This process was to be repeated in the early 1950s when, after the PPP victory of 1953, the Constitution was suspended and the Party split.

In 1953, when the working class was united, the Anglo-American imperialists used ideological anti-communist hysteria to justify the destruction by armed forces of the PPP government. Soon after, by manoeuvring and imposing unequal pressures, burdens and penalties, they engineered a division in the Party ranks in 1955. And later, when racial incitement, strikes, demonstrations and blockade resulted in racial strife and bloodshed, they used ethnic divisions as the excuse for denying independence in 1962-63. The modern-day imperialists had learnt well the divide-and-rule methods of the plantocracy.

To the advocates of the pluralist theory, this observation and critique of K.W.J. Post is pertinent:

If the allegiance to plural sections is at all times constant and overriding, how then do we explain the success of the PPP in bringing together Africans and Indians in 1950-53? The answer is, of course, the common oppression of the masses of both at the hands of the colonial system, something of which professor Despres might have made far more had he not rejected class as part of his theoretical apparatus...

Guyanese political development since 1953 has not been determined by the plural society, but by British and US policy. This has been the constant in the situation, not the plural society. At every crucial point where the allocation of political power has been involved... it has been intervention from outside which has decided the matter. It is remarkable, for example, that professor Despres has nothing to say about the role in the 1960s of the CIA and private organizations like the Christian Anti-Communist Crusade, and only an obscure footnote reference to the American Institute for Free Labour Development (1969: 91)

CARIBBEAN DEVELOPMENTS

There were grass root upheavals for the emancipation of the working people in the late 1930s and early 1940s - Kola Rienzi and Uriah Butler in Trinidad, Bustamante in Jamaica, Boysie Skinner and Philip Payne in Barbados, Mackintosh and Joshua in St Vincent, and Critchlow and Edun in British Guiana. These events were reflective of the socio-economic problems linked to the aftermath of the Great Depression of 1929.

The developments led to the convening of several West Indian Conferences in British Guiana under the leadership of Critchlow and the BGLU, the call for the forging of a nation through a West Indies Federation with a socialist perspective, and to the formation of the militant anti-colonialist and anti-imperialist Caribbean Labour Congress (CLC).

In the pre- and post-independence period, the struggle for emancipation was influenced by various ideological currents - nationalism, fabianism, democratic-socialism and Marxism-Leninism. Until the late 1940s, these currents played a positive anti-colonial and anti-imperialist role. However, with the advent of the Cold War, negative aspects developed.

The nationalist People's National Movement (PNM) in Trinidad and Tobago aligned itself politically on the western side and embraced the reformist planning strategy, "neither Puerto Rican nor Cuban," which objectively put it in line with the "partnership" economic model of imperialism. Right-wing, reformist fabianism and democratic socialism also led objectively to an alignment with imperialism. And in the left, as a result of the division in the world communist movement, ideological differences led to confusion and disunity in the ranks of the working class.

The end result was a setback for national liberation, economic emancipation and social progress. Its manifestation was the disbandment of the Caribbean Labour Congress, attacks on the PPP government following British "gunboat diplomacy" in 1953, acceptance of a West Indies Federation on the basis of "collective colonialism," adoption of the pro-imperialist Puerto Rican model of development and a course of dependent capitalism.

▶ _RECORDED INFORMATION_
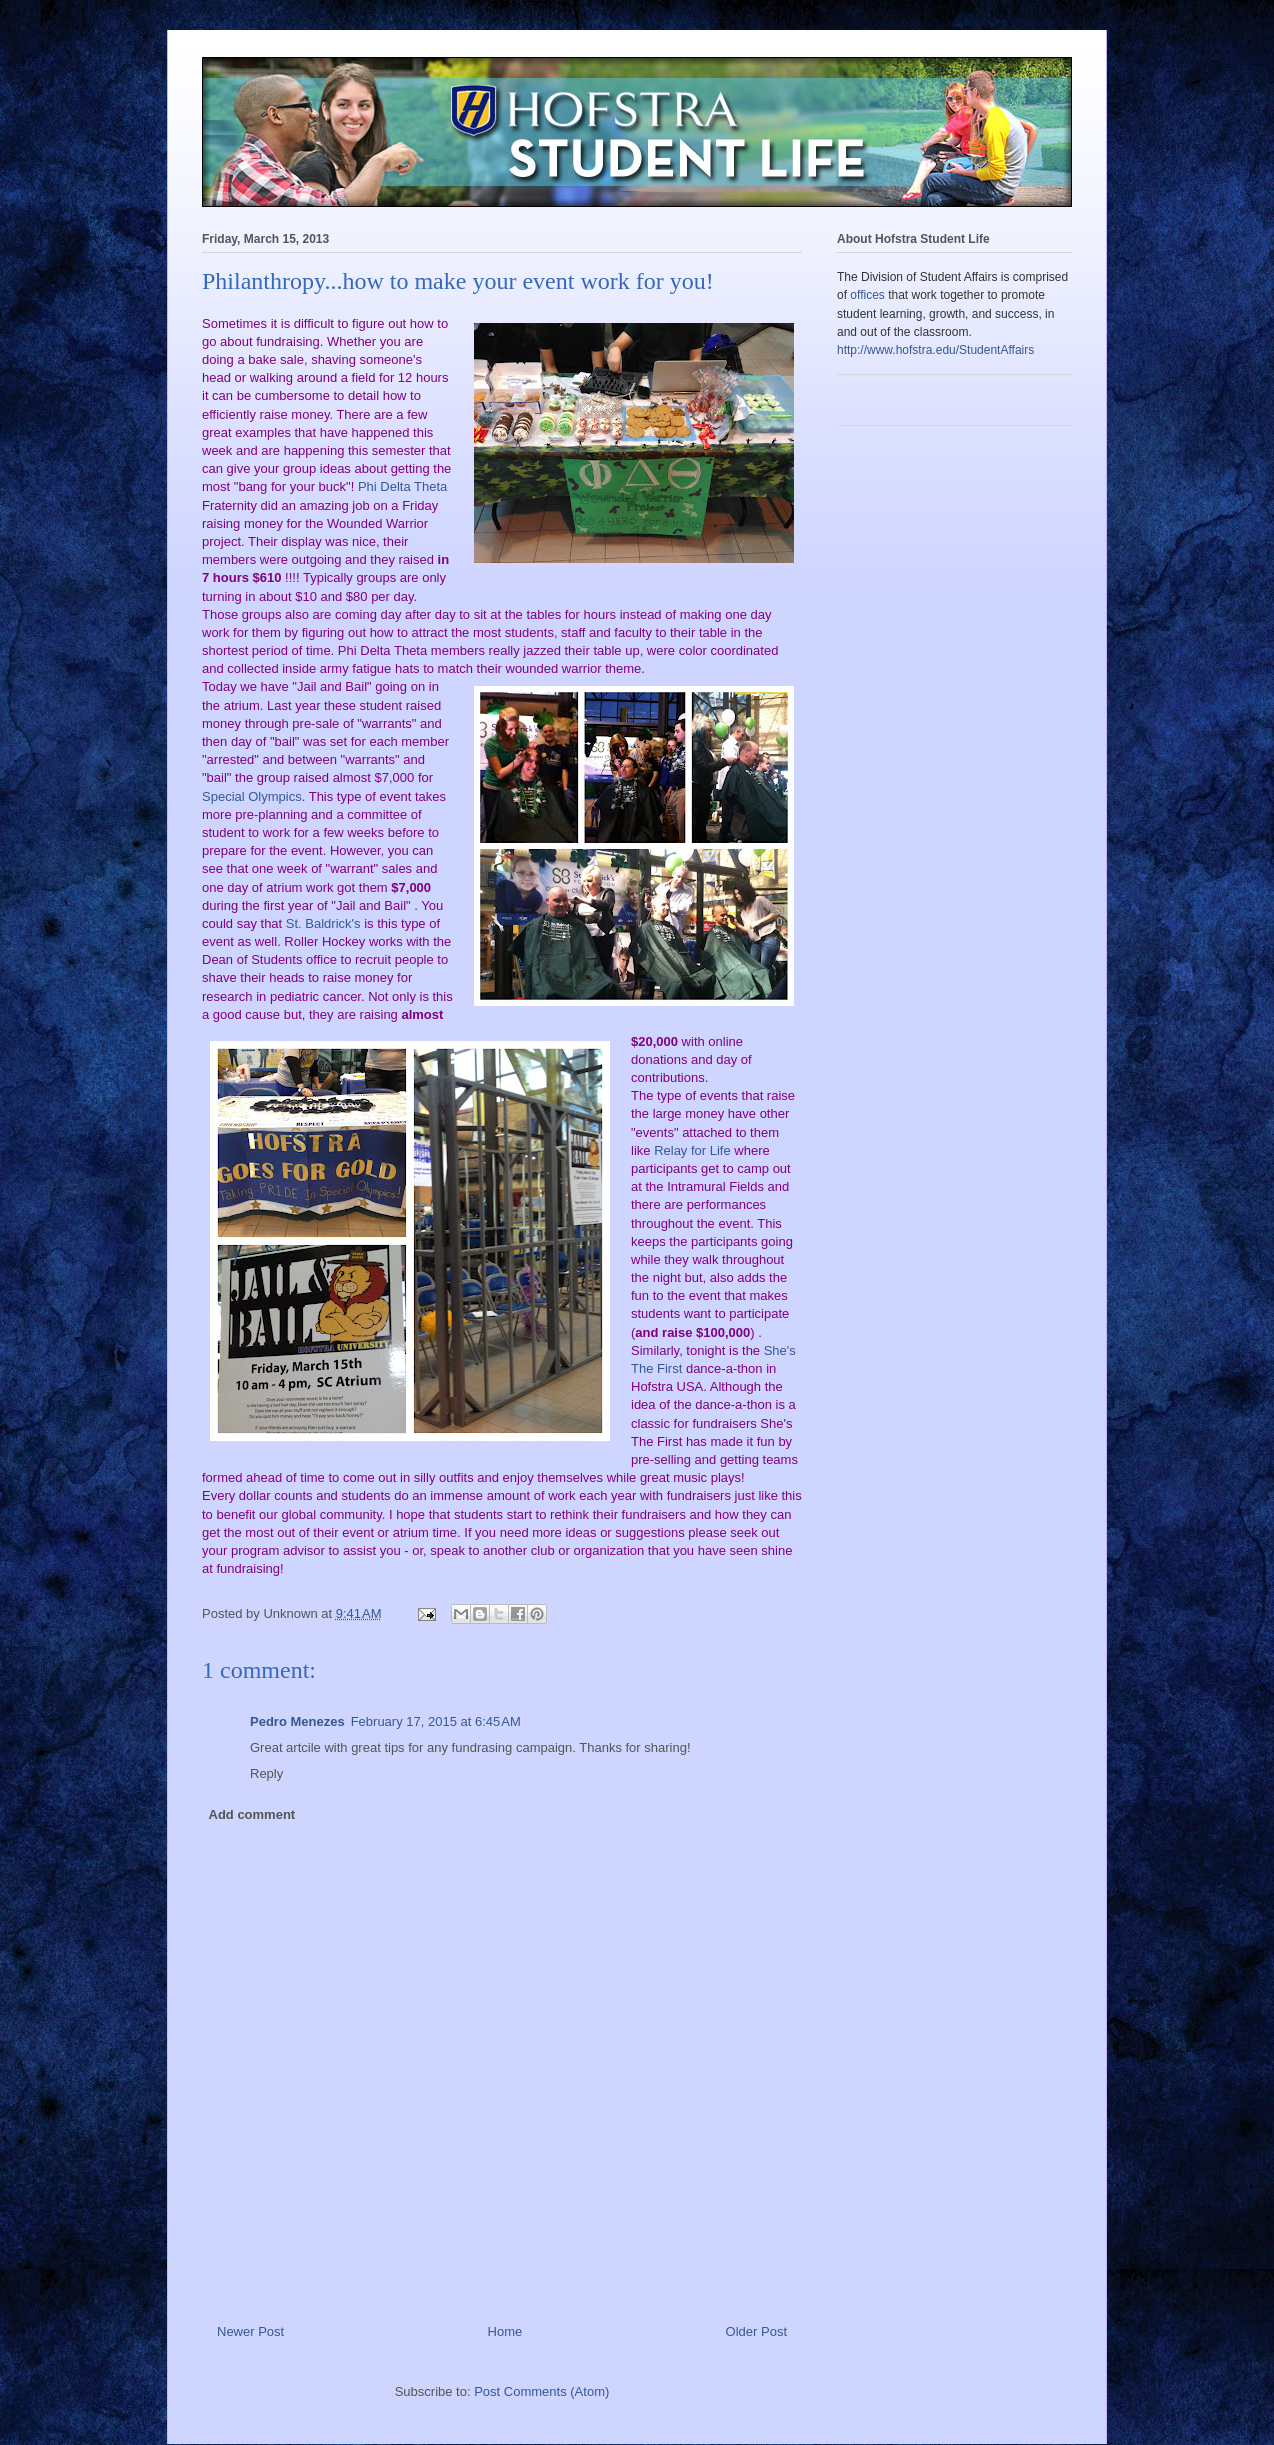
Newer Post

▶ _PROBLEMS TO WORK ON_
[A] Name the ideological currents that the passage on Guyanese and Caribbean politics says influenced the struggle for emancipation in the pre- and post-independence period.
[B] Write the next part of the passage on Guyanese and Caribbean politics, picking up after its final sentence.

▶ _SET OF ANSWERS_
[A] Nationalism, fabianism, democratic-socialism and Marxism-Leninism.

[B]
These developments led to the growth of a new ruling elite - a non-white bureaucratic and non-comprador parasitic bourgeoisie - leading to the continuing "development of underdevelopment" and worsening conditions for the dispossessed Black masses. The latter remain as the suppliers of cheap, unskilled labour.

This situation saw the development of new forms of struggle for emancipation - the Rastafari movement, the Black Power movement and others.

The Rastafari grass-roots protest movement in the 1950s and 1960s was to Jamaica and the rest of the Caribbean what the Garvey movement was to the region in the early part of this century. A significant difference was that while the latter posited mainly white domination, the former was an expression of disillusionment with Black and Mulatto rule and power.

The Black power movement in the Caribbean also struggled for change. While its counterpart in the USA was chiefly centred around the struggle against second-class status for Blacks and for civil rights, dignity and equality, the Caribbean movement, led by the radical intelligentsia, was more oriented towards the revolutionary change of society. Dr Walter Rodney's great contribution to this movement was his Marxist-Leninist world outlook and class approach.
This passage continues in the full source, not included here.